There are a lot of incentives to engage with this adoption phase, as customers are helping our product team and they earn points which is great for them because those points can be used for rewards like gift cards.
Members have different motivations
Some are:
- Educators: They're there to help others learn.
- Validators: They're there to check out your roadmap and tell you what makes sense and what doesn't make sense.
- Status seekers: They're there to improve their own reach, their own personal brand and show off network.
- Collaborators: They’re strategic thinkers who want to see you succeed and are willing to sit down for hours to discuss how that success might work.

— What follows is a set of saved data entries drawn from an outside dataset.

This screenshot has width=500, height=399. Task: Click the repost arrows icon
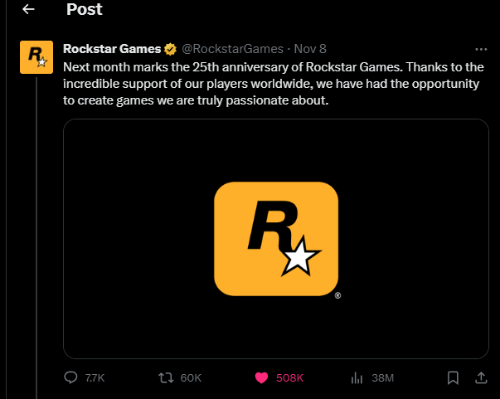tap(166, 378)
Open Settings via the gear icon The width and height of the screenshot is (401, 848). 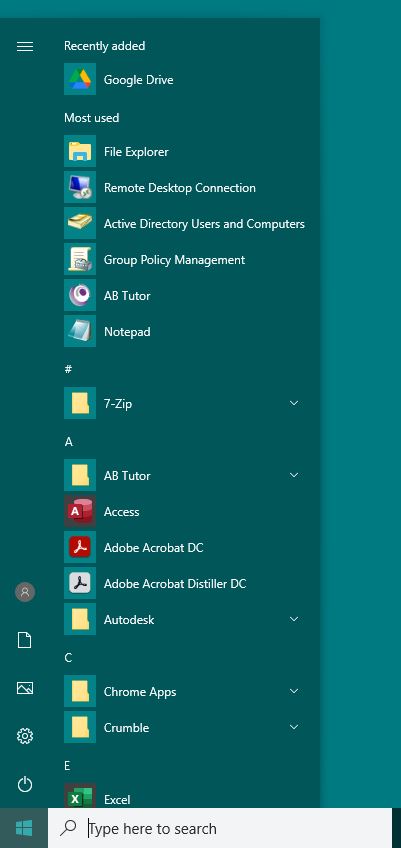pos(25,736)
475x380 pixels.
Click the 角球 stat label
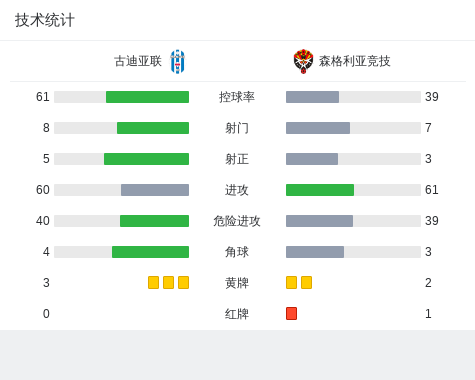pos(237,252)
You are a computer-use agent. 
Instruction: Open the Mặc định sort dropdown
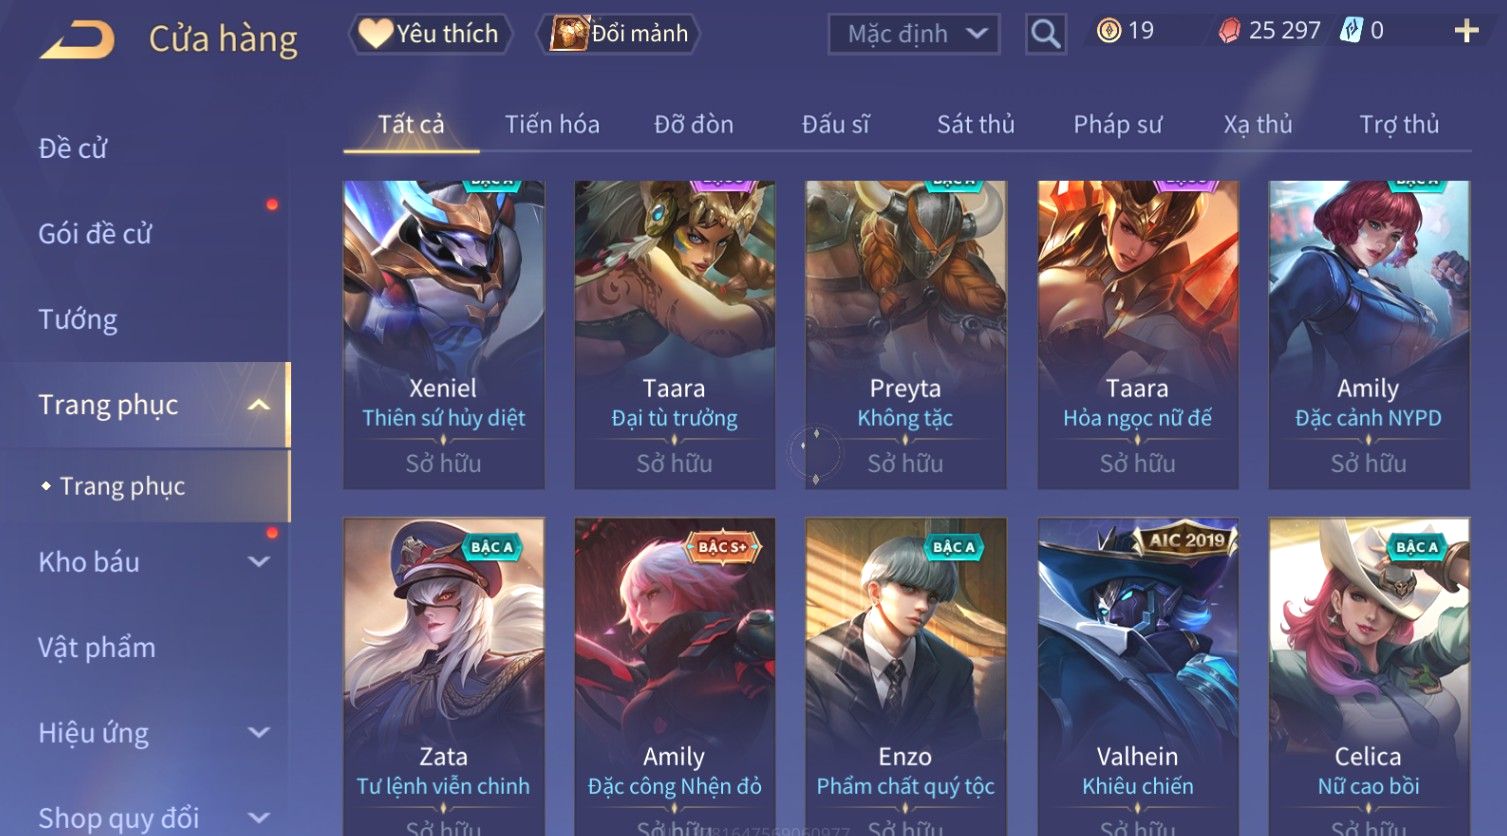click(x=914, y=34)
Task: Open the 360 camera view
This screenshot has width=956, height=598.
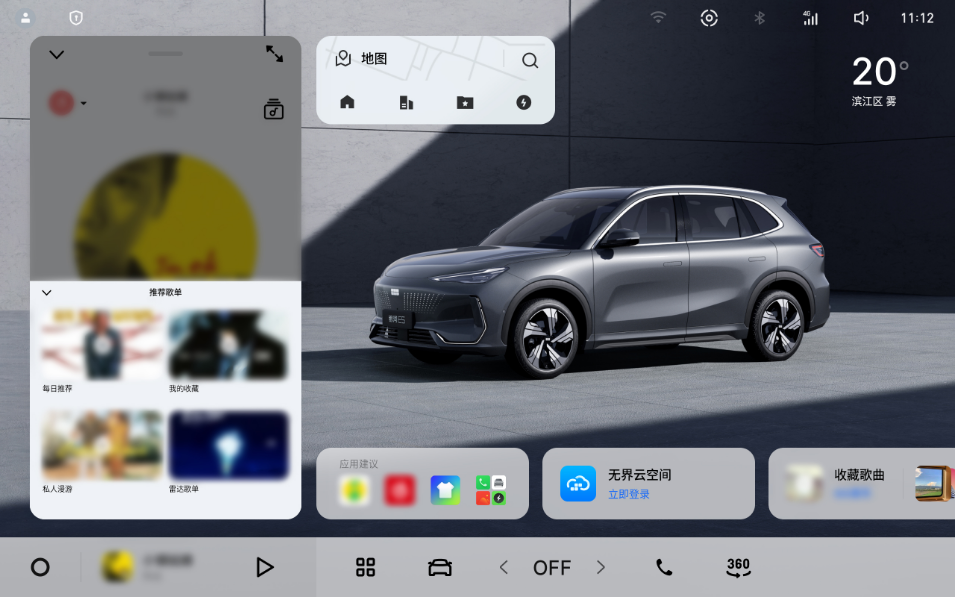Action: [x=738, y=567]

When it comes to rewards, there is something of value for every type of member. Some members want gift cards, others would like to donate to charity and still others might want to attend industry events while for some learning and development is the most important thing so helping them grow professionally with rewards is a great opportunity.
To wrap up
First thing is, as a product marketer, we work very closely with our customer marketer and all the work we do is in this one platform: our advocate community.
We use the community for a variety of things, but we drive customer engagement. We build community, enhance customer experience, deepen customer loyalty, and boost advocacy.
We perform valuable research, recruit customers efficiently when we need them, generate reviews and testimonials, boost our reach on social media, and get the right references for the right opportunity.
We receive referrals not only to grow our business but also to grow our team. We also get a tonne of value out of our advocate community as a product team.
We captured more feedback and ideas, we designed better products by talking to customers, we got more volunteers for testing, we strengthened our launches with rich content and social shares and we continuously drive adoption.
It really is a secret weapon and I don't know that I would be able to do my job as well as I do without it.